Turn slow cooker to high for 4.5 hours. When timer goes off, check to make sure beef is tender. Add frozen vegetables and cook for another 30 minutes on high.
Ingredients
- 1-2 pounds lean beef cut into 1" cubes and trimmed of fat
- 2 cups carrots, peeled and cut into 2" pieces
- 2 cups parsnips, peeled and cut into 2" pieces
- 1 medium diced onion or 1 teaspoon onion powder
- 2 tablespoons diced garlic
- 1 small bag of frozen mixed vegetables
- 2 tablespoons flour
- 3 tablespoons olive oil divided
- Salt and pepper
- 2 cups low sodium beef broth
- 1 tablespoon low sodium soy sauce
- 1 tablespoon low sodium Worcestershire sauce
- 1 teaspoon Kitchen Bouquet
- 1 cup crushed tomatoes
Instructions
Add beef to a small bowl and add 1 tablespoon oil and mix with beef. Add flour and salt and pepper and toss to coat beef.

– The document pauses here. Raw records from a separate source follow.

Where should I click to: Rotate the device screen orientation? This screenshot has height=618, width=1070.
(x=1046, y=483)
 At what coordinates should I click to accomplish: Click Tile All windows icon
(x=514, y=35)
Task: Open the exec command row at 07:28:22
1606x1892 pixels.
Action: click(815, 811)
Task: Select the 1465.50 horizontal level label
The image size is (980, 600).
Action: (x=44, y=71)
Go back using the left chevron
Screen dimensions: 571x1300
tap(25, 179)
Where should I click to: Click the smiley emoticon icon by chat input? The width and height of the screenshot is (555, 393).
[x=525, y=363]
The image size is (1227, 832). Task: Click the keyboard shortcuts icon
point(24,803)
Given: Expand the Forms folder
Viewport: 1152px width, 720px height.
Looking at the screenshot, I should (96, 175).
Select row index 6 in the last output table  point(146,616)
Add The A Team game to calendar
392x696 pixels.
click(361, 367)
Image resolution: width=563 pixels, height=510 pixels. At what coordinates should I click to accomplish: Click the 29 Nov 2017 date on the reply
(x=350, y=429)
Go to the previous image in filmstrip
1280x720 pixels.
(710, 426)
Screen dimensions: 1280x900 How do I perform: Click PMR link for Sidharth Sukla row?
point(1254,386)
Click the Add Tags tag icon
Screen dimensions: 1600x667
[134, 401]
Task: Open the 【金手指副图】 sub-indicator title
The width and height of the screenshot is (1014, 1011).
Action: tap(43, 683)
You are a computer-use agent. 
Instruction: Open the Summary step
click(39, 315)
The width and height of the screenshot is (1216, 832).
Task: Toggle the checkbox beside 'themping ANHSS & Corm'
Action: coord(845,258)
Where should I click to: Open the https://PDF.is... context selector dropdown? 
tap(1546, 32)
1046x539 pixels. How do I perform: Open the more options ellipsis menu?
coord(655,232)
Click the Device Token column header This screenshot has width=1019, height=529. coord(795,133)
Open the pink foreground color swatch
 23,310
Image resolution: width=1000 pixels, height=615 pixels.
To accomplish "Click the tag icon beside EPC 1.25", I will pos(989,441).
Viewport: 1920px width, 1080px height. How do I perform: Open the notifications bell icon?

Heat remainder of olive oil in a large skillet. Add garlic and onion (this step is left out of the photos as we did not use onions) and cook 2 minutes or until garlic is fragrant. Add beef and brown for an additional 2 minutes, but do not cook all the way through.
Add above ingredients to your slow cooker. Add beef broth, soy and Worcestershire sauces, Kitchen Bouquet, onion powder, tomatoes, carrots, and parsnips. Mix well.
Turn slow cooker to high for 4.5 hours. When timer goes off, check to make sure beef is tender. Add frozen vegetables and cook for another 30 minutes on high.